Are lower-bounds established by reductions tight?

Question

Reducing problem A to problem B means that problem B is at least as hard as A, if not even more so.

If I can reduce sorting to some other problem X, I know that X has a lower-bound of Omega(n log n). Is that lower-bound guaranteed to be a tight lower-bound? I suspect that it shouldn't be, because X is only known to be at least as hard as A -- implying that it could be harder, and have a different lower-bound as a result.

I mean that in the sense that it's correct to say that because insertion sort has a worst-case tight upper-bound of O(n^2), it's also correct to say it has a worst-case running time of O(n^3). It's correct, but not of much practical value -- because we're interested in tight bounds 99% of the time.

Answer 1

You are absolutely right, the bound does not need to be tight.
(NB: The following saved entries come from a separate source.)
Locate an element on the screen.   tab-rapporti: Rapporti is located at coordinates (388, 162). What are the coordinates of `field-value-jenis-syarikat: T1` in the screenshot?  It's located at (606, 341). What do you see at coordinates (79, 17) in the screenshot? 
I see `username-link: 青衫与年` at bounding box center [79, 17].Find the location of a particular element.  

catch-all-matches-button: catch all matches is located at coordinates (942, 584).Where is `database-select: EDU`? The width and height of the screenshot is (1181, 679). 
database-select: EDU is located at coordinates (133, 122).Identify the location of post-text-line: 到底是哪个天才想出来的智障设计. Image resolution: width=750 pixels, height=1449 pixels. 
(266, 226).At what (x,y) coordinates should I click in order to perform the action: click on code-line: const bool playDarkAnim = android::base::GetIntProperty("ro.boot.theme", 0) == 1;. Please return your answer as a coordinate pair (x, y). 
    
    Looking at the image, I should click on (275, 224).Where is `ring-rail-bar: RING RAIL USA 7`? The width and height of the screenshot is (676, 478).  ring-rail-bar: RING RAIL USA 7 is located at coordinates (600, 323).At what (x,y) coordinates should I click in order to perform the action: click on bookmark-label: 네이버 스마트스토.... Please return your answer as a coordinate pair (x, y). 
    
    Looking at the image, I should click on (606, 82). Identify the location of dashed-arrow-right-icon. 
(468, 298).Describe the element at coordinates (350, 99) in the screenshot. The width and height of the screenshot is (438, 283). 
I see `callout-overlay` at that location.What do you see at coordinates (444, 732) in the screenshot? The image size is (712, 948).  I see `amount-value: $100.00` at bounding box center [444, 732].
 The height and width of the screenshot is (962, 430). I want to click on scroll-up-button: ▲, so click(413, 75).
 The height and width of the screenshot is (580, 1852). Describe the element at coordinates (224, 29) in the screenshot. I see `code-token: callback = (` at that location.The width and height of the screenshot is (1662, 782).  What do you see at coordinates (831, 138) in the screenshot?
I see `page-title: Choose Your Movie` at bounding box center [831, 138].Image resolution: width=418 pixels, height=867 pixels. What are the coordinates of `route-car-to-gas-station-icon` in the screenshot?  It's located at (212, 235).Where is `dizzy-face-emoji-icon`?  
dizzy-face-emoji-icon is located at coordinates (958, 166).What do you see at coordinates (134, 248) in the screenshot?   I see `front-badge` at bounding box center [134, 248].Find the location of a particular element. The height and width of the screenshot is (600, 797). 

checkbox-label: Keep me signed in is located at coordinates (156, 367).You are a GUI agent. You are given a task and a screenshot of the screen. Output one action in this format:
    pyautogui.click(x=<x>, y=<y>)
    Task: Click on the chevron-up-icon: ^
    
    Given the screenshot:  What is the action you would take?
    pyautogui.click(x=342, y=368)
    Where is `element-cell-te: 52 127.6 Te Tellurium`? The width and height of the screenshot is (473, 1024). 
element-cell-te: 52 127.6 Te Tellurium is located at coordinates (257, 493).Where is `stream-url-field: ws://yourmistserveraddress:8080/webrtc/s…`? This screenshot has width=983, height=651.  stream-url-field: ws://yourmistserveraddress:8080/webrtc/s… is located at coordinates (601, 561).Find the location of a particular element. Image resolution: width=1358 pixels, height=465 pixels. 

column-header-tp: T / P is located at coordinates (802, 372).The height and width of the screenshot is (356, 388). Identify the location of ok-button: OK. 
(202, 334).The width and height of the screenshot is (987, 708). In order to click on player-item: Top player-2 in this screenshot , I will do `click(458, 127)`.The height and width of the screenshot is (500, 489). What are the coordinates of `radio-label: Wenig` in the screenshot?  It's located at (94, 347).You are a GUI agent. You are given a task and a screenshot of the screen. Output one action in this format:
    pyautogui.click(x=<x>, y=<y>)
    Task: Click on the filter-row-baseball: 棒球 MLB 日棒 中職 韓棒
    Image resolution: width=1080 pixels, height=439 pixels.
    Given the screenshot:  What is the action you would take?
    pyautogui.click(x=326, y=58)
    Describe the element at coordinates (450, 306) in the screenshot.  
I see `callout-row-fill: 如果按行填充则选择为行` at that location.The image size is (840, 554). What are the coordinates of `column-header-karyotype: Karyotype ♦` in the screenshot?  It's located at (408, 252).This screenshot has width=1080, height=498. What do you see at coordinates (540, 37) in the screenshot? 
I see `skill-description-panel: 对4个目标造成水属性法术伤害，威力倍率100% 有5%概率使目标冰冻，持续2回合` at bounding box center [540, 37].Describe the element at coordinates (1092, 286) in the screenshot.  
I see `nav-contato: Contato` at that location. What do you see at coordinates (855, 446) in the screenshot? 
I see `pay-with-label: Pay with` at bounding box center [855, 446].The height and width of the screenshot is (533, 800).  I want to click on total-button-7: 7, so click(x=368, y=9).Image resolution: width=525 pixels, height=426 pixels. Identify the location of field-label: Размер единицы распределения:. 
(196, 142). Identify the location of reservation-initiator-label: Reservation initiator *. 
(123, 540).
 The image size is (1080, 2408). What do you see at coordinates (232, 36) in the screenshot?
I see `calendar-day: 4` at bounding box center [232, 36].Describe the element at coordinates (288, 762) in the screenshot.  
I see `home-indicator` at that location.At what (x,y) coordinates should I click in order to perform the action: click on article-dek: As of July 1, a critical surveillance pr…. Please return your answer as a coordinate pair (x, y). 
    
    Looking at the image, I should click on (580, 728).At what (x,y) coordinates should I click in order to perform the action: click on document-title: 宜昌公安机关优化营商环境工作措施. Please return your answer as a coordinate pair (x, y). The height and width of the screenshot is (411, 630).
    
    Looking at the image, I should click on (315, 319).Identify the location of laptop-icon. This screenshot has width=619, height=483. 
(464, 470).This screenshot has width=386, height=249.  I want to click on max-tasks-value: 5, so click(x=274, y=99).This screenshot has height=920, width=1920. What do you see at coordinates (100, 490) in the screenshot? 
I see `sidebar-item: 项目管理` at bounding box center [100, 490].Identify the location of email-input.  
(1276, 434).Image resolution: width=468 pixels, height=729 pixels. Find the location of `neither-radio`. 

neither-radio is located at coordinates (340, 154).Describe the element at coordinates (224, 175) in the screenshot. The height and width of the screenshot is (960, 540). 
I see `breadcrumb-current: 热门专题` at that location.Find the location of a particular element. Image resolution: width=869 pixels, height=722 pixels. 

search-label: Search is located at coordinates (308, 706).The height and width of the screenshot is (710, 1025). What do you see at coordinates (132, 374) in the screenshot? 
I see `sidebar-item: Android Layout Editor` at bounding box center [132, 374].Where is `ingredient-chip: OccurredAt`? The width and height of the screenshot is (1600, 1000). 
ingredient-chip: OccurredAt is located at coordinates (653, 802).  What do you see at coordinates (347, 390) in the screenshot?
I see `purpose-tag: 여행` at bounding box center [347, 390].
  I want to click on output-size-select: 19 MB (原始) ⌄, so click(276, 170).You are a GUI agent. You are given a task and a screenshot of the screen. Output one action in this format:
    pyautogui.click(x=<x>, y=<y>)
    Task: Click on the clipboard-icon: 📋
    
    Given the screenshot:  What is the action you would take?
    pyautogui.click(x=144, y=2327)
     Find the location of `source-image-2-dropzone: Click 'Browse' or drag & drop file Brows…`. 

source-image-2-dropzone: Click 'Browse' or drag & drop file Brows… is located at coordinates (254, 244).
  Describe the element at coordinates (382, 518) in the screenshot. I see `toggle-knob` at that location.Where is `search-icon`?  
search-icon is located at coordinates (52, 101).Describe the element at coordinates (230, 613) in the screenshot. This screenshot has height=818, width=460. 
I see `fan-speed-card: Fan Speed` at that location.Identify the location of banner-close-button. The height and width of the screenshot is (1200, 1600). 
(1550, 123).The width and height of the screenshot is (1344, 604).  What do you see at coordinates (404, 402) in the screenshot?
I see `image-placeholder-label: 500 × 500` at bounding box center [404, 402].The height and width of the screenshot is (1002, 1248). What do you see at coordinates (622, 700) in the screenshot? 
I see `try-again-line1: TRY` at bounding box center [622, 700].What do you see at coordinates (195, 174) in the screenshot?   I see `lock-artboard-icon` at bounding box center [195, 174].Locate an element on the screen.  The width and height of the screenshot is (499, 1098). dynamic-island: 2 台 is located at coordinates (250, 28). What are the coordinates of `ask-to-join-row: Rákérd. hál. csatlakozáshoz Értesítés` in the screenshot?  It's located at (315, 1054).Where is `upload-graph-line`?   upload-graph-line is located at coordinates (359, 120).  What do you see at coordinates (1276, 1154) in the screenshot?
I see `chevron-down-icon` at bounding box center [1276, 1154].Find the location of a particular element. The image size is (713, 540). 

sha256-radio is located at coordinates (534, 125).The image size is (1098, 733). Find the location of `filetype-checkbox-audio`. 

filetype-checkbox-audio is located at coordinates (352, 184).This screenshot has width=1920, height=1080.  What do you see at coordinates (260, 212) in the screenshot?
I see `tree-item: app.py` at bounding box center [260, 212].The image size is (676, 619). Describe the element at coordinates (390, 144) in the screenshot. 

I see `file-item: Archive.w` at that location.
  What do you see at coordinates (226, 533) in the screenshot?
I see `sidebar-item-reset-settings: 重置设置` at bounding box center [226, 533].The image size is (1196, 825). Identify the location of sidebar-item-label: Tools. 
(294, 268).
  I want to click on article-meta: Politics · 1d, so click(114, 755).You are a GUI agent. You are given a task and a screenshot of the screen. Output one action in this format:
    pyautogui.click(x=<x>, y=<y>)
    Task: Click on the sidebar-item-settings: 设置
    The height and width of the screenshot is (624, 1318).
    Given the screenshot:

For instance, consider a simple example: finding the smallest integer in an array of n integers. There is an O(1) space and O(n) time algorithm to solve this problem every time. However, this problem reduces to the problem of sorting an array of integers via a reduction in O(1) both ways:

1. Transforming MININT input to SORTINT input: use MININT's input directly for SORTINT.
2. Transforming SORTINT output to MININT output: return the first element of the sorted array (assuming elements are sorted in ascending order).

Sorting certainly does have a lower bound of Omega(n) on worst-case inputs. This is not a tight bound; Omega(n lg n) is tighter for SORTINT. But the reduction of MININT to SORTINT, by itself, does not tell us that.